You may be surprised how thin and precarious volunteer engagement is and how easy it might be for the negatives to outweigh the positives.
What negatives in your organisation are tipping the scales and devaluing the pay packet your volunteers receive? Remember there is no salary to compensate.
Fortunately, connection with a volunteer organisation’s cause is a big contributor to a volunteer’s pay packet. Seeing the difference they make as a volunteer is meaningful, valuable and is the top reason why volunteers keep volunteering. The more removed a role is from this, however, the more diluted this particular element of the pay packet becomes. Without a link to your mission (the reason your volunteer choose YOU to donate their time too) other elements become more important in the pay packet mix.

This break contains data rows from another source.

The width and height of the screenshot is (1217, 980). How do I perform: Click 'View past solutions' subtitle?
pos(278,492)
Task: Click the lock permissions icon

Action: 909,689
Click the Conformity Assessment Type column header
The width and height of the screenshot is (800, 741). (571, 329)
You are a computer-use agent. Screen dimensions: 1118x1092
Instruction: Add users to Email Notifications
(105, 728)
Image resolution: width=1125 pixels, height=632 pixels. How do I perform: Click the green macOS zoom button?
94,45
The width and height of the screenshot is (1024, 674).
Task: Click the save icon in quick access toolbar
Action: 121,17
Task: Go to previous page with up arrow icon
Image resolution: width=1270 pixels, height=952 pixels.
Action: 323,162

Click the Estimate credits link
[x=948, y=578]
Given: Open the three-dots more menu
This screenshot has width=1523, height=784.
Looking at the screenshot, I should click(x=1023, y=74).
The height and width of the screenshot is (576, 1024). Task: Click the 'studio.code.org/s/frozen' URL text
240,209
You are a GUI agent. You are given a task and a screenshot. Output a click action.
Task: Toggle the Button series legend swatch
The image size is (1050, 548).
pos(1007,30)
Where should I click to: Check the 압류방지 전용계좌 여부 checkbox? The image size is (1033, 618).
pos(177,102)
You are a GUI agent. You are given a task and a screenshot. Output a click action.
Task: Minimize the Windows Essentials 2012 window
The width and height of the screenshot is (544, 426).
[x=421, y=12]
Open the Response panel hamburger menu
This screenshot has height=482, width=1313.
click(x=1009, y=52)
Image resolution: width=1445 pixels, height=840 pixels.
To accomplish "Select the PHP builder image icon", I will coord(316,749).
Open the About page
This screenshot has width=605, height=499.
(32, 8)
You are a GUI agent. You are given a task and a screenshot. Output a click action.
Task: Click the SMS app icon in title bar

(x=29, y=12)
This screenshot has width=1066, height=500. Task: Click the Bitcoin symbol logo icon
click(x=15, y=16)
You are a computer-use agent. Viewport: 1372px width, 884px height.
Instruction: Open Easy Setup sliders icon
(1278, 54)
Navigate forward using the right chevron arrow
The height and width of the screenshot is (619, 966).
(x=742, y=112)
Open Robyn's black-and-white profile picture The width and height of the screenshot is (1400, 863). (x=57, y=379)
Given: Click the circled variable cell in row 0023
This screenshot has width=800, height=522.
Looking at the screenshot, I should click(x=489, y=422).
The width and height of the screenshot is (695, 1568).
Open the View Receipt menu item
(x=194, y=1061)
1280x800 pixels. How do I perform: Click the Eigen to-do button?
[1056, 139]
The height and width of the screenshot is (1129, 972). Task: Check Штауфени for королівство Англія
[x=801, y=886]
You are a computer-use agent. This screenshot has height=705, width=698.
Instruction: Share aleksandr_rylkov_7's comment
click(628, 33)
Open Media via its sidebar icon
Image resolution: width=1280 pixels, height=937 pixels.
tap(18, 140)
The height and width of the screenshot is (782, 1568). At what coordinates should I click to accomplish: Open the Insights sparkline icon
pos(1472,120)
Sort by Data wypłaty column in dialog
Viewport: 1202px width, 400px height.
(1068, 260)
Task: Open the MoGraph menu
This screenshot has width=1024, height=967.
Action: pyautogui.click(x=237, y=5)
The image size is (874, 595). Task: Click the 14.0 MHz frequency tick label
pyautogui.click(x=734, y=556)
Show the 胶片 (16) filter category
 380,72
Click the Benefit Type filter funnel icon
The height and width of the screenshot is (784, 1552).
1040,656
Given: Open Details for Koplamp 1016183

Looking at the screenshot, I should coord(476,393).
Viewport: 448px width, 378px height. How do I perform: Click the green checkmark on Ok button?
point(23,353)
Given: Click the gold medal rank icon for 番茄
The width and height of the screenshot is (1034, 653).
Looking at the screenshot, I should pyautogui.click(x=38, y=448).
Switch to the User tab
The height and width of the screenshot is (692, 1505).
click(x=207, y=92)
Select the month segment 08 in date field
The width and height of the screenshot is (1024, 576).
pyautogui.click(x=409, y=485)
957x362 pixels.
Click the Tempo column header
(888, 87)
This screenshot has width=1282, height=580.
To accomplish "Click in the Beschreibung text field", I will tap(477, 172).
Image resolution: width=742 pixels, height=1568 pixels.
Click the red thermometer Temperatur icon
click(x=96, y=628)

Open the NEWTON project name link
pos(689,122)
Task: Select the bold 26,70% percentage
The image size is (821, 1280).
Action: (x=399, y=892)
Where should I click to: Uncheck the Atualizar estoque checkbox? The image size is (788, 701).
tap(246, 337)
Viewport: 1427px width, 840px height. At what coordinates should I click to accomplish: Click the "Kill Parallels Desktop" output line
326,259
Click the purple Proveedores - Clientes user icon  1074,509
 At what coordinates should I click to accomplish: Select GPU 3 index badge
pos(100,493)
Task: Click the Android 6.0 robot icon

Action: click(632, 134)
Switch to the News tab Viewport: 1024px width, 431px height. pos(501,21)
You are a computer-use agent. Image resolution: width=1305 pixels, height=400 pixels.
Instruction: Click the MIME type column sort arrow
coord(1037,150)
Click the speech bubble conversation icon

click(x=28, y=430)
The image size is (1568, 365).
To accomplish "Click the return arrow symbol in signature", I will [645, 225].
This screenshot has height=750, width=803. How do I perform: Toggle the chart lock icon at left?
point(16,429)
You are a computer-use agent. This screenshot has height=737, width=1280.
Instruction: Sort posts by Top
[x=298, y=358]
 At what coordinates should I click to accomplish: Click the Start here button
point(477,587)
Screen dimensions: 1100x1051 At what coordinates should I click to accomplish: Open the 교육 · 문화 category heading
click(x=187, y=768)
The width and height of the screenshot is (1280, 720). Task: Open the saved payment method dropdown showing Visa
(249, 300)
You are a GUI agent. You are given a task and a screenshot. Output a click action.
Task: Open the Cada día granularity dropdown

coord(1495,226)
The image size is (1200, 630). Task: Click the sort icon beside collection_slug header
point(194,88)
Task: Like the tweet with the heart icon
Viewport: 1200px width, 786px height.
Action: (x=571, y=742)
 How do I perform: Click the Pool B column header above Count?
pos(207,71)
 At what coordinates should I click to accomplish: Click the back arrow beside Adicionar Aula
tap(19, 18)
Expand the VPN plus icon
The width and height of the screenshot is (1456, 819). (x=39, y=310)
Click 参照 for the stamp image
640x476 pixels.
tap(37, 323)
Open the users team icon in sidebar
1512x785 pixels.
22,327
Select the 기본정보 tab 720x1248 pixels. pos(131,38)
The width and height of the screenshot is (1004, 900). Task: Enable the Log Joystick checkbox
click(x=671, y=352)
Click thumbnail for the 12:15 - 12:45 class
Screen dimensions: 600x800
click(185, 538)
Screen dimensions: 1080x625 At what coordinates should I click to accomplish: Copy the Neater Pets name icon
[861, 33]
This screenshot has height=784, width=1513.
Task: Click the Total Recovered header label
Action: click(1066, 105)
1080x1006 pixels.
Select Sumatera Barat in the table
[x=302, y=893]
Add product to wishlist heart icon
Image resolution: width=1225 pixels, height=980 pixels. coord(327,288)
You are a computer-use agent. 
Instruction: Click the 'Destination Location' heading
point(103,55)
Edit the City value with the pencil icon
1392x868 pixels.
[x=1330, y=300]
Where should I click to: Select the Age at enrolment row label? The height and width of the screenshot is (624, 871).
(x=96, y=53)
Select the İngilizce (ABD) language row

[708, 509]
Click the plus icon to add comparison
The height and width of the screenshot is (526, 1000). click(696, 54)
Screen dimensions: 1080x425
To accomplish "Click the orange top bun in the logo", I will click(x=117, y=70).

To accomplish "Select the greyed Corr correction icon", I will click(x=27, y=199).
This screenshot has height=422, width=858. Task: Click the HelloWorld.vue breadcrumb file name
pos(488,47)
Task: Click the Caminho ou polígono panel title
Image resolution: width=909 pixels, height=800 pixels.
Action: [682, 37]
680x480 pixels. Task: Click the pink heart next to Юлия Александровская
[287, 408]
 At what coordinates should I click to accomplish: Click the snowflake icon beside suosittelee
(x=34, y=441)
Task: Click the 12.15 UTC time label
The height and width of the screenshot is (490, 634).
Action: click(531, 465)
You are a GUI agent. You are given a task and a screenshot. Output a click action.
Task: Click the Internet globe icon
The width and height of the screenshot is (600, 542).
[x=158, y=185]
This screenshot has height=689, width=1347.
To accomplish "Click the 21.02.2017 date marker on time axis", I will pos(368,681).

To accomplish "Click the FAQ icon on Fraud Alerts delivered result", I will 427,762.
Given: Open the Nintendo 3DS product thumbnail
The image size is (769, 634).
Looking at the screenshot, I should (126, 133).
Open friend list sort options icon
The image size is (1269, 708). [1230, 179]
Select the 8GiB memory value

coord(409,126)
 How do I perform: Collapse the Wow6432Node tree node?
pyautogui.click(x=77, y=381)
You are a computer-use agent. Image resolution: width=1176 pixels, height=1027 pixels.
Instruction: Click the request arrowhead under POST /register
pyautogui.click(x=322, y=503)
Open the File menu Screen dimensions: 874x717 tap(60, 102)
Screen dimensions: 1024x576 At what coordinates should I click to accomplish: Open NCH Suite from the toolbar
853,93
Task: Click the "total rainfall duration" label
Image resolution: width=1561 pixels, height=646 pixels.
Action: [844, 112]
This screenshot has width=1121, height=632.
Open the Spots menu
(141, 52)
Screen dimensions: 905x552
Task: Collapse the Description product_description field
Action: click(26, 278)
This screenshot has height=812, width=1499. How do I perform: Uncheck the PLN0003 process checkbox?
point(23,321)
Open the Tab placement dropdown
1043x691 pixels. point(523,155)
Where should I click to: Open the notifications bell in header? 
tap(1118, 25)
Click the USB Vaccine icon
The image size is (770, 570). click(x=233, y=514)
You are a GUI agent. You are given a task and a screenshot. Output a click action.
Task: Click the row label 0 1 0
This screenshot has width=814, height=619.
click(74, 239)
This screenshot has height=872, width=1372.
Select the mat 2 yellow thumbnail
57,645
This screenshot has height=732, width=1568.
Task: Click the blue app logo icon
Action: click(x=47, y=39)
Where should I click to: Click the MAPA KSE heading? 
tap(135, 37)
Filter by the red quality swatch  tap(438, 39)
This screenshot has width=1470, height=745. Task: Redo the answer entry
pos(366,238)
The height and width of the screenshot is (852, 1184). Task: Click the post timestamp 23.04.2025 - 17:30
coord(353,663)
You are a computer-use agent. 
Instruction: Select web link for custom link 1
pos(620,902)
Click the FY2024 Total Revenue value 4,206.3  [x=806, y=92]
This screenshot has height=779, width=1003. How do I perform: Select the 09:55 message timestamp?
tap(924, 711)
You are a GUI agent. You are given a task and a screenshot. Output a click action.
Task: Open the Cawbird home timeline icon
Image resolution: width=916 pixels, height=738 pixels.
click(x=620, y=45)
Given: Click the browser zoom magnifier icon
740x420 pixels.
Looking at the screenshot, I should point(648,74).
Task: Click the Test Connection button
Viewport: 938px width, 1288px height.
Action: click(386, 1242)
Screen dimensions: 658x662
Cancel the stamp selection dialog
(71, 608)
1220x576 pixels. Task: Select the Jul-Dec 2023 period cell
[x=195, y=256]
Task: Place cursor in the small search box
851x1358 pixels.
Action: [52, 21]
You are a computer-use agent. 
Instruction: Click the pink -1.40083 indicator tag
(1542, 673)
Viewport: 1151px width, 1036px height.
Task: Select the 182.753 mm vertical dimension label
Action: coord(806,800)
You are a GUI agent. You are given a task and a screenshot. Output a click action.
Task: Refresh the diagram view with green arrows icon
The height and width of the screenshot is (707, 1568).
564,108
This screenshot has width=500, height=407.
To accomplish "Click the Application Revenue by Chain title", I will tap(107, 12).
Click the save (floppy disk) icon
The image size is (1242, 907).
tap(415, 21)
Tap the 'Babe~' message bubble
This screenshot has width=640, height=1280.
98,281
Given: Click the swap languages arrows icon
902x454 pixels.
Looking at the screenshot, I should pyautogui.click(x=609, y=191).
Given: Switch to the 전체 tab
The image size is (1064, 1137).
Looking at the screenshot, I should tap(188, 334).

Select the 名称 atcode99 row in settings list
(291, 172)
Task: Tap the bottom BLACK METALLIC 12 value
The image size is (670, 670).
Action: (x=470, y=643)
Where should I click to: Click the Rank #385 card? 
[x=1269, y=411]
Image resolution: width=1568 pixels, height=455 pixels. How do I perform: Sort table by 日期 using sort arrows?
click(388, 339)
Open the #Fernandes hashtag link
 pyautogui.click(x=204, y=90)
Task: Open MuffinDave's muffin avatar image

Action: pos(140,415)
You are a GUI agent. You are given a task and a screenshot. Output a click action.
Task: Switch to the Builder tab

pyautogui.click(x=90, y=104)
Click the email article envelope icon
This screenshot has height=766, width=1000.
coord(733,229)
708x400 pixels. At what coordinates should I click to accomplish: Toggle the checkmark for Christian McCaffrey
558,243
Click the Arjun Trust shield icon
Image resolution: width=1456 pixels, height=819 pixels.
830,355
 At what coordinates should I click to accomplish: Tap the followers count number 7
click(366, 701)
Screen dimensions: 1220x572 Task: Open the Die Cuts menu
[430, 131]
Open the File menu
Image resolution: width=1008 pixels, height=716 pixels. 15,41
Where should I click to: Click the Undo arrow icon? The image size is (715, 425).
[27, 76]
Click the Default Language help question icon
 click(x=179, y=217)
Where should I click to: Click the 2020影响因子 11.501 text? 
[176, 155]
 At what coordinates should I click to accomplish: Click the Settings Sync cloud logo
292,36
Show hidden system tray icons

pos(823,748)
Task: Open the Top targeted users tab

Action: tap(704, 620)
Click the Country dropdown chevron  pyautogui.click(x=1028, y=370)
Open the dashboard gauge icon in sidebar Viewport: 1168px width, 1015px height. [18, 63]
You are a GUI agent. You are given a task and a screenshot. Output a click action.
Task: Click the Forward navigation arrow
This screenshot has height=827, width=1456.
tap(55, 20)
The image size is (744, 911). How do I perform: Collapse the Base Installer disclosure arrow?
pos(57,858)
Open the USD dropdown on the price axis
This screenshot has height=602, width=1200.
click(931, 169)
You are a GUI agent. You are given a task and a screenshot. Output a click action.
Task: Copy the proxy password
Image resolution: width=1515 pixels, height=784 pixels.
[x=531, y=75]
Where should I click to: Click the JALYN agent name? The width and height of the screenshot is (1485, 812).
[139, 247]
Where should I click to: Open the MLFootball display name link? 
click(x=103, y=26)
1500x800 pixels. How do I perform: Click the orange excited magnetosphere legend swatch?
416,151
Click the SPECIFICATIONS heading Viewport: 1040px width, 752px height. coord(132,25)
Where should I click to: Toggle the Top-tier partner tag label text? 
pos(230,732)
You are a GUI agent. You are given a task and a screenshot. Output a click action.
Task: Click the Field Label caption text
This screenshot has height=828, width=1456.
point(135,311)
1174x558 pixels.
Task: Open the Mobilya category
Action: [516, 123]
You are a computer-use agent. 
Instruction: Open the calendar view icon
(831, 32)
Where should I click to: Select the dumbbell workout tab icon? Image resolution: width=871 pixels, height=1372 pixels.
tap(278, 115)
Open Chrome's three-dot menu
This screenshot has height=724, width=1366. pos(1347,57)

In addition to the list above, your brand and reputation also has a role in the pay packet mix. A study in the U.S. by Corporate Responsibility Magazine shows paid employees will sacrifice salary to work for a company with an excellent reputation. Volunteers are more emotionally attached to their Volunteer Involving Organisation – your reputation and their ability to be proud and talk positively about their involvement is another element that contributes to a volunteer pay packet.
Investigate what goes into YOUR volunteer pay packets. Ask questions such as:
Are roles interesting and connected to the mission?
How do do we accommodate different volunteer motivations?
How well resourced and supported do volunteers feel?
What erodes a volunteers feeling of value to the organisation?
How included do volunteers feel?
How resourced are our Volunteer Managers to enable them to support volunteers in the manner in which they deserve?
I’m reminded of a comment a volunteer once said to me
“The greatest compliment a not-for-profit can give to volunteers is to give time – time to manage – time to know – and time to appropriately recognise volunteer contribution”.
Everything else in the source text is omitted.